Why we don’t validate incoming xml
Often people ask me why we don’t validate the incoming xml against our xsd contracts at runtime.
It seems like a logical idea, why write an xsd and then ignore it at runtime.
Below I will give 3 reasons.
This is the simplest of all the reasons, yet it is not unimportant. Validation with an xsd is not a cheap operation and doing it for each request when most of the requests are valid is a waste of time. CPU cycles isn’t the only consideration here, In order to validate against an xsd you need the xsd. For that you need to either include the xsds as embedded resources or deploy the xsds with the binaries and load them at runtime. In both cases this will enlarge the memory footprint which is something we can’t afford on low-spec machines.
There is a general concept in api design that says you should be strict with your output but liberal with your inputs. Basically anything you can tolerate without crashing you should agree to work with even if it violates the spec a bit. Here as well, there may be certain elements that violate the schema but that you don’t really have an issue with, there is no reason, in such a scenario, to throw an exception just because it is in the xsd.

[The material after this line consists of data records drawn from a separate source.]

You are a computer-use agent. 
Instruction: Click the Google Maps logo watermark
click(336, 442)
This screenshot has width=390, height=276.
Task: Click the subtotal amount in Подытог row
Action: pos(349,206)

You may wonder how such a thing can happen? How is it that the code doesn’t really require what the xsd says. I can imagine a few simple scenarios where this can happen.
The simplest is that you didn’t write the contract. The contract may have been written by a third party and we implement it and don’t really care about all the things they care about. Another scenario is element reuse, In most of the use cases a certain field is required so it is marked as such, but in certain scenarios it is not. There may also be elements that are conceptually required but you can live without them (maybe header info). You may also have a regex restriction to prevent illegal characters (maybe for security reasons) that can be resolved by sanitizing the input rather that throwing an exception.
3) Forward Compatibility
This is the biggest and the only unsolvable issues that I can think of. Lets say that In version 1 we had 3 elements and in version 1.1 we added an optional 4th element. This is a fully backwards compatible change so we only incremented the minor version. Now what if a customer has both versions deployed and he upgraded his requests to work with the new optional field?. If we validate against the xsd and the customer sends version 1.1 to version 1.0 (which should be ok) it will fail xsd validation.